EXERCISE DATA Block Start

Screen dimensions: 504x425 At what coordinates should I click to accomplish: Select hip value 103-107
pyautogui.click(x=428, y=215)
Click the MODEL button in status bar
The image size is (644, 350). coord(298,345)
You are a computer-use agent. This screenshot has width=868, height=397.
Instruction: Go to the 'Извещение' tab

EXERCISE DATA Block End
EXERCISE DATA Block Start

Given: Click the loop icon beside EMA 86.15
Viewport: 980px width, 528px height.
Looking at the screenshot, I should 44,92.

EXERCISE DATA Block End

» BRIEF
In the listing above, locate the line containing "Screen dimensions: 504x425" and the line containing "Instruction: Go to the 'Извещение' tab", then transcribe both and every line between them verbatim.

» RESULT FOR THIS TASK
Screen dimensions: 504x425 At what coordinates should I click to accomplish: Select hip value 103-107
pyautogui.click(x=428, y=215)
Click the MODEL button in status bar
The image size is (644, 350). coord(298,345)
You are a computer-use agent. This screenshot has width=868, height=397.
Instruction: Go to the 'Извещение' tab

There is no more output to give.